Show a measure is 1

Let $O=\{ (x_1,x_2)\in \mathbb{R}^2 \,:\,0<x_1=x_2<1 \}$, $I=\{N\in\mathcal{B} \,:\, \lambda((0,1)\cap N)=0\}$, where $\lambda$ is the Lebesgue measure and $\mathcal{B}$ is the Borel sigma algebra.

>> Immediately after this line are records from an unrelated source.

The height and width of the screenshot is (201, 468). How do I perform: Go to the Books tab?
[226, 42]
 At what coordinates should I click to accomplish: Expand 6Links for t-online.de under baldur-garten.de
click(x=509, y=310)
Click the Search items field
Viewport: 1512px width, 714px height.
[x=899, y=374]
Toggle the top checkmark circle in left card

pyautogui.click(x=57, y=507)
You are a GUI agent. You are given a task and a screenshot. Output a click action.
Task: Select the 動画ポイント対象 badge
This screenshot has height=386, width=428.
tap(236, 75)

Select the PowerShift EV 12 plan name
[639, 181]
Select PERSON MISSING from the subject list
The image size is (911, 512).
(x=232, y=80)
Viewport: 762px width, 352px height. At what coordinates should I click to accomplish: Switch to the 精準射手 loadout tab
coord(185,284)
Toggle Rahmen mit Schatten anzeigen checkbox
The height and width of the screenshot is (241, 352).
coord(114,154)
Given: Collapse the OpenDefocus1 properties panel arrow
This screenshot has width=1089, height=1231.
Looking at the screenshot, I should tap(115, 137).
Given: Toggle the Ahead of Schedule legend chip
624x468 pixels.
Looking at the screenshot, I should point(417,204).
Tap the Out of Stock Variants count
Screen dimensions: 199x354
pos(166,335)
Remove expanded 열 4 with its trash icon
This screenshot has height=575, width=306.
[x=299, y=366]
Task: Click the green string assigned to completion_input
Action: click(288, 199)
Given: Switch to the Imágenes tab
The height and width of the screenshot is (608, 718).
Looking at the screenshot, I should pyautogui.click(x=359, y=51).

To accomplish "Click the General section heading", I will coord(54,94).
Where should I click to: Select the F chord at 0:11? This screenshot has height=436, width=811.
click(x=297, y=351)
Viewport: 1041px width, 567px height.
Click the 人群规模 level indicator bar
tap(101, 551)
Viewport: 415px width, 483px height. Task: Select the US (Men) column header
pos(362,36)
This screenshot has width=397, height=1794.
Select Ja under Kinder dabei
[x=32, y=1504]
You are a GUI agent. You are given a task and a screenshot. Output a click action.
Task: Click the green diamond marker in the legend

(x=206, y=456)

Furthermore let $\mu(A) = \begin{cases} 0 & \exists A_1,A_2\in I,\,\text{ and } \exists B_1,B_2\in\mathcal{B},\, \text{ so } A\subseteq(A_1\times B_1)\cup (A_2\times B_2) \\ 1 & \text{otherwise} \end{cases} $

Show that $\mu(O)=1$.

My thought is a contradiction argument. If $\mu(O)=0$, then there must exist $N_1,N_2\in I$ and $B_1,B_2\in\mathcal{B}$ such that $O\subseteq (N_1\times B_1)\cup(N_2\times B_2)$. But since $O$ is a line from the point $(0,0)$ to the point $(1,1)$, there cannot be a set with Lebesguemeasure $0$ on the interval $(0,1)$ on either axis. There is therefore no way to "describe" the line, because it goes from $0$ to $1$ on both axis, and therefore there does not exist $N_1,N_2\in I$ so $O\subseteq (N_1\times B_1)\cup (N_2\times B_2)$

My problem is that I understand why is the measure $\mu(O)=1$, I just can't seem to find the right proof technique.

Your approach is fine. Assuming that $O\subseteq (N_1\times B_1)\cup (N_2\times B_2)$, we get $(0,1)\subseteq N_1\cup N_2$. But $\lambda((N_1\cup N_2)\cap (0,1))=0<\lambda((0,1))$, which gives the required contradiction.